I honestly never predicted being in China. I predicted traveling all over the world, but somehow I skipped over this country. I apologize, China.
We go about our daily lives and then something, someone, some place happens to us. Or maybe we happen to them. I am unsure right now.
I’m at a crossroads (although I swear I say this every few years). This crossroads feels like the Matrix. I play a few roles: Trinity, Oracle and Spoon Boy. Trinity supports, Oracle offers and Spoon Boy simply “Is”. I’ve tried being Neo and he’s way too much responsibility. However, I am the protagonist in my own story, so a bit of Neo does exist, especially when I have to decide which pill to swallow.
Writer, Elizabeth Gilbert, gave a SuperSoul Session talk about being a hummingbird or jackhammer. She says a hummingbird dabbles. “The hummingbird moves from tree to tree, flower to flower, field to field…cross pollinating the world,” offering a perspective that is anew, planting seeds and creating pathways that others may not otherwise consider. The jackhammer is a steady, headstrong bird. The jackhammer is focused, efficient and clear about what it is supposed to do. Not-quite-the-dabbling songbird. When I was in film school I was being trained to be a jack of all trades. The end of that phrase is ‘master of none.’ There is something to be said about knowing a little bit of everything versus a lot of one thing. We praise efficiency in this world. As one matriculates in school, one learns to major in, minor out and master directively. However, if your experience [on and off paper] looks like a hummingbird, where might that lead you and who will understand the power of dabbling? I didn’t come out of the womb wanting to be a specific thing for---ever. The word forever is a very long time, ya know? But deeply rooted in me is passion…forever. Do not ask me, “passion for what?” Let’s just start with the word, “Passion” [full stop].
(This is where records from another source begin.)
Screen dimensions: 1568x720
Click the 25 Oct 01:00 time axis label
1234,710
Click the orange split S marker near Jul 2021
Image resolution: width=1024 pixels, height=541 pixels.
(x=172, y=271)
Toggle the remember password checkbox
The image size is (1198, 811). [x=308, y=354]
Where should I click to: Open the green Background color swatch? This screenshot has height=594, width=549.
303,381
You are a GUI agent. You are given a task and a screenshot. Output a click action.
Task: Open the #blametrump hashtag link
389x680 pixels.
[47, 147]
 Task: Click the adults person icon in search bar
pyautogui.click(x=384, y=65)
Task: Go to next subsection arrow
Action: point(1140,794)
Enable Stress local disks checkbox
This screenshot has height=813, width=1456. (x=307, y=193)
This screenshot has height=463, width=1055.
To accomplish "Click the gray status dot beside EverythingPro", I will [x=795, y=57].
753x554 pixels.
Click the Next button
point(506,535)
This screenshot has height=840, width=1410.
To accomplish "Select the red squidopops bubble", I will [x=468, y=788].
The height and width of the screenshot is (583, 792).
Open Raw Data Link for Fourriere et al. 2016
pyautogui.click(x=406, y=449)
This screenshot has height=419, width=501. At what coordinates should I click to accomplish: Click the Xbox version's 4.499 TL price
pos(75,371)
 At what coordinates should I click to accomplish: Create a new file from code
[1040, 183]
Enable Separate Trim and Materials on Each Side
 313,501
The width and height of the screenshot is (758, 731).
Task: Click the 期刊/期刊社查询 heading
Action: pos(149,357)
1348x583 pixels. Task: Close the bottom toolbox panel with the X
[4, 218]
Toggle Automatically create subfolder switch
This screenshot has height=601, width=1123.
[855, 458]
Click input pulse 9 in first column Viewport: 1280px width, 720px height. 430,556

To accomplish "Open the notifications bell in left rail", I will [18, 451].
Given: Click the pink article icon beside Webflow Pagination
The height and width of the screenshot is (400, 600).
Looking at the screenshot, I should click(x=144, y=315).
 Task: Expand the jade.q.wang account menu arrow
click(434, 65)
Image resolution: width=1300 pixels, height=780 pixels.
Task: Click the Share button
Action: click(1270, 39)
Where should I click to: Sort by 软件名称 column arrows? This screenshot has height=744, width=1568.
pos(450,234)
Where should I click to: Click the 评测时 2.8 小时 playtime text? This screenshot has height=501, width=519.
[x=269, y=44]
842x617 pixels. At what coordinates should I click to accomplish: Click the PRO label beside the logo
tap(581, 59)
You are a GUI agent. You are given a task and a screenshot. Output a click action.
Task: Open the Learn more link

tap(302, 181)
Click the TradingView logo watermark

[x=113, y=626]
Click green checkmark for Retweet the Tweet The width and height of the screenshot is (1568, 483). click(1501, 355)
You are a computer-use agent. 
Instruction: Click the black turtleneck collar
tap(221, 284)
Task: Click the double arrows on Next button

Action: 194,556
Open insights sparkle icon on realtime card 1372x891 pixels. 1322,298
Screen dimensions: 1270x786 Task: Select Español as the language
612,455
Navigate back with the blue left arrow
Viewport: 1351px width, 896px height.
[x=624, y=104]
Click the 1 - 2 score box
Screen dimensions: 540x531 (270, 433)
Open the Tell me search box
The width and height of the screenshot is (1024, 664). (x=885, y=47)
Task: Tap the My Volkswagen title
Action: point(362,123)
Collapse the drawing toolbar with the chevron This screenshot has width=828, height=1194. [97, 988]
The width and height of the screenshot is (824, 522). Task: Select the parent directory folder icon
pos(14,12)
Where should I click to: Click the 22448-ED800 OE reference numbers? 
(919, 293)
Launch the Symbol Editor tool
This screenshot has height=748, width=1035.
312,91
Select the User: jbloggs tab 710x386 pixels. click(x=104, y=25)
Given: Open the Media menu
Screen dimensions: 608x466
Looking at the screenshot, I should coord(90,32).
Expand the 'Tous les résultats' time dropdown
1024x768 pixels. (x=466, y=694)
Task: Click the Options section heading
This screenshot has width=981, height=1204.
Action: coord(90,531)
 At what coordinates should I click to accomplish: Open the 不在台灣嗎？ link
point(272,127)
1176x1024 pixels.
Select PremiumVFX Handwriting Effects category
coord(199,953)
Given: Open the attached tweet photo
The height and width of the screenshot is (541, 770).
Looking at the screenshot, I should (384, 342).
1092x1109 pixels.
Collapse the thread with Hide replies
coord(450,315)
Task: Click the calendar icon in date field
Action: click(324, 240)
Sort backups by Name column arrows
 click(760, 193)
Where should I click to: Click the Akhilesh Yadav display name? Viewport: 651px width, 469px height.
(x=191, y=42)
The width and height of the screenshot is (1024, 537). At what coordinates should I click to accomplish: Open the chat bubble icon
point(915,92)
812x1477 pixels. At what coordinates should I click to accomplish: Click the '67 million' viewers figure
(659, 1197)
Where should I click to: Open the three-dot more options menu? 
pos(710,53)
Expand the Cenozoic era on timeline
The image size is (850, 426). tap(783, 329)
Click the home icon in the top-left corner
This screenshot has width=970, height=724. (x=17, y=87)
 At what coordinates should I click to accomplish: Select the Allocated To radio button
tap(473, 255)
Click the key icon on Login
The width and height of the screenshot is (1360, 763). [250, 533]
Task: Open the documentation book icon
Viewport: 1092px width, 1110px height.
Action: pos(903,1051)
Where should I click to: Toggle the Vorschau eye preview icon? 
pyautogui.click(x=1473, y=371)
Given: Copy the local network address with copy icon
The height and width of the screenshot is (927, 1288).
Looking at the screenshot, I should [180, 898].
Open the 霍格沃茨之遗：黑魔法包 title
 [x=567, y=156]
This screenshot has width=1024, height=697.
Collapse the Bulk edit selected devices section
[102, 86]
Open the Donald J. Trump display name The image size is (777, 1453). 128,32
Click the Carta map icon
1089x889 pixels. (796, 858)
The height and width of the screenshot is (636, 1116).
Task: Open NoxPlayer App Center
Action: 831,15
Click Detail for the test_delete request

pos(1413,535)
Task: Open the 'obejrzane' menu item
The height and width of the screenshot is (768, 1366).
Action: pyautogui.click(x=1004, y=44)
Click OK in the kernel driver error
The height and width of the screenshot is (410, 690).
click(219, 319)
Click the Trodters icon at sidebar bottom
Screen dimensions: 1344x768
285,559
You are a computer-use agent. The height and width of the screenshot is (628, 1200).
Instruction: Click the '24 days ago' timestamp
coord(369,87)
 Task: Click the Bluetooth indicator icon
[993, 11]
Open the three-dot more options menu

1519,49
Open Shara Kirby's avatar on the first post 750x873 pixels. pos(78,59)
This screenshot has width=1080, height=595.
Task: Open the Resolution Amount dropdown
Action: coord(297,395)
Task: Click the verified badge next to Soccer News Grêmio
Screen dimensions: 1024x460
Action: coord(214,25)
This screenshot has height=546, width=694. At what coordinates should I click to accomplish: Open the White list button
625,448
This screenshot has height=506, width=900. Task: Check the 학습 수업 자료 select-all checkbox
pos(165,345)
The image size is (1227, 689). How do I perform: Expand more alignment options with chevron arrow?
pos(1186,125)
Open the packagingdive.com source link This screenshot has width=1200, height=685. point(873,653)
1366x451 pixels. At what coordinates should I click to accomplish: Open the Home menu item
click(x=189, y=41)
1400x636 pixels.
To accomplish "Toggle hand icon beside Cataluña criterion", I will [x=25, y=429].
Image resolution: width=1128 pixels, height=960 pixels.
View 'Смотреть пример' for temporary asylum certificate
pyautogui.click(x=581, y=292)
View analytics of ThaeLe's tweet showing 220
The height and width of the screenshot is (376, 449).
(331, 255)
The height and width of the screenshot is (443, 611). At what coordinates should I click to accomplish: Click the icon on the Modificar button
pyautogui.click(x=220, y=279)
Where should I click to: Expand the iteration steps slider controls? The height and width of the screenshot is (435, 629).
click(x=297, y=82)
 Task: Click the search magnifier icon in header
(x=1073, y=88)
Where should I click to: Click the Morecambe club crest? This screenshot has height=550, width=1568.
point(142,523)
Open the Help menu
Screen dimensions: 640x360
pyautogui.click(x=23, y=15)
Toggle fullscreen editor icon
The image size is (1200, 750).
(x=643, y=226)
Is it possible to be a jackhammer and hummingbird simultaneously, Elizabeth? Can I be a little bit of both? And can I come back to this question every few years to reassess my bird status?
This blog offers questions and acknowledges the uncertainty of life. It says, “It’s okay if you don’t have the answers today. And it’s okay if you are a little sad for not receiving a specific answer. It’s okay moving here and there and god knows where [next]. It’s okay playing multiple roles in your own story. It’s okay if the map isn’t clear or maybe it’s okay that you don’t know how to read the map...right now. It’s okay. It’s okay. Stop listening to people who say, it is NOT okay. It most certainly is Okay.”